[Text excerpt — start]

OMSI’s Sci-Fi Film Festival Is Returning for the First Time in Over Four Years

Opening March 29 at the Empirical Theater, the eclectic range of films includes David Lynch’s “Dune” and multiple “Mad Max” features.

Sting in "Dune" (1984) (IMDB)

Sci-fi saints be praised: After a hiatus of more than four years, OMSI’s Sci-Fi Film Festival is back and is getting supersized.

Slated to open March 29 at OMSI’s Empirical Theater, the festival will begin with an opening-night celebration (with door prizes!) centered on a screening of The Fifth Element and will close mid-May (exact date TBD) with Furiosa: A Mad Max Saga, a prequel to 2015′s Oscar-winning Mad Max: Fury Road.

Sci-fi films frequently get the repertory treatment in Portland at theaters like Cinemagic, the Hollywood, and the Academy. But OMSI’s Sci-Fi Festival is unique: An opportunity to spend over a month watching classics on the biggest screen (61 by 40 feet!) in the city, losing yourself in futuristic worlds crafted by the likes of Christopher Nolan, Ridley Scott, David Lynch, George Miller and the Daniels.

For March, OMSI is screening a series of well-aged touchstones (Forbidden Planet, E.T. the Extra Terrestrial, The Thing) and modern hits on their way to reaching classic status (Serenity, Interstellar, Gravity).

Starting in April, however, things will get far out. On April 8 and 14, OMSI will screen David Lynch’s bedazzled Dune (1984), giving audiences the opportunity to decide whether Kyle MacLachlan (Lynch’s muse) or Timothée Chalamet (star of the more recent Dune films) is the more credible sandworm rider.

[Text excerpt — finish]

Required actions:
A. In the article, which film screens at the festival's opening-night celebration?
B. Write out a passage of the article word for word, starting at the words "Sci-fi films frequently" and ending after "and the Daniels.".

[Data shown — start]

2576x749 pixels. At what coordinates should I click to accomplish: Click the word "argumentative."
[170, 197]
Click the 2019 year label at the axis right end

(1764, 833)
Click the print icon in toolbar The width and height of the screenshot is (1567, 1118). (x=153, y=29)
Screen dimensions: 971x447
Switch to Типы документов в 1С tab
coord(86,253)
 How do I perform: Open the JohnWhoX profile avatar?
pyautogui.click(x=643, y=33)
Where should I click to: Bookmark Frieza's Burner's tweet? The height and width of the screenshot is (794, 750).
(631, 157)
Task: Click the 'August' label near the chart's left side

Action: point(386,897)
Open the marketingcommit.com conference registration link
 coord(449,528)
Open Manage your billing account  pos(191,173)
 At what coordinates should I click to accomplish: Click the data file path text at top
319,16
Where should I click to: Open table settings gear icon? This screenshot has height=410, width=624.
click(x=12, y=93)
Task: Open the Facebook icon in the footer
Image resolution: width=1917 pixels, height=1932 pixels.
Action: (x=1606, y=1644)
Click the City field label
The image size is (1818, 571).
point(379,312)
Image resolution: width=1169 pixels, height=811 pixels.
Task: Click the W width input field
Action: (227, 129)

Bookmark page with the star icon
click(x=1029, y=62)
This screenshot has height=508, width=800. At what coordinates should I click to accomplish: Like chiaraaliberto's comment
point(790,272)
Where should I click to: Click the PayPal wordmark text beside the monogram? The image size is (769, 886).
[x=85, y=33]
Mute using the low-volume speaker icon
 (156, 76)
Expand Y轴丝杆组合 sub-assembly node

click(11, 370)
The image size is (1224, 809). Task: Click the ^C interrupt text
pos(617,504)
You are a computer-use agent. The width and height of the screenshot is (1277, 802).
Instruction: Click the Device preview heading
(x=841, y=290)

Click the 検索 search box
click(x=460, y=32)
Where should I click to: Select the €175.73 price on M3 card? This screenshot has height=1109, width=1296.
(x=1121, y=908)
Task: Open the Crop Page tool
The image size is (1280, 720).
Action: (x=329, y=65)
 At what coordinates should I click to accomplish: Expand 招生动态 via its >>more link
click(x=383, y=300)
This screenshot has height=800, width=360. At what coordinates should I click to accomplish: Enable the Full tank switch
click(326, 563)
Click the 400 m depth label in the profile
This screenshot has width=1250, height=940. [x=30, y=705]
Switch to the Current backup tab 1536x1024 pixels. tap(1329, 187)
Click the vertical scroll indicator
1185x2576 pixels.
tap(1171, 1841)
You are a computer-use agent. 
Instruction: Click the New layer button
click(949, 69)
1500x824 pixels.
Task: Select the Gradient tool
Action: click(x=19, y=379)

[Data shown — finish]

Solutions per task:
A. The Fifth Element.

B.
Sci-fi films frequently get the repertory treatment in Portland at theaters like Cinemagic, the Hollywood, and the Academy. But OMSI’s Sci-Fi Festival is unique: An opportunity to spend over a month watching classics on the biggest screen (61 by 40 feet!) in the city, losing yourself in futuristic worlds crafted by the likes of Christopher Nolan, Ridley Scott, David Lynch, George Miller and the Daniels.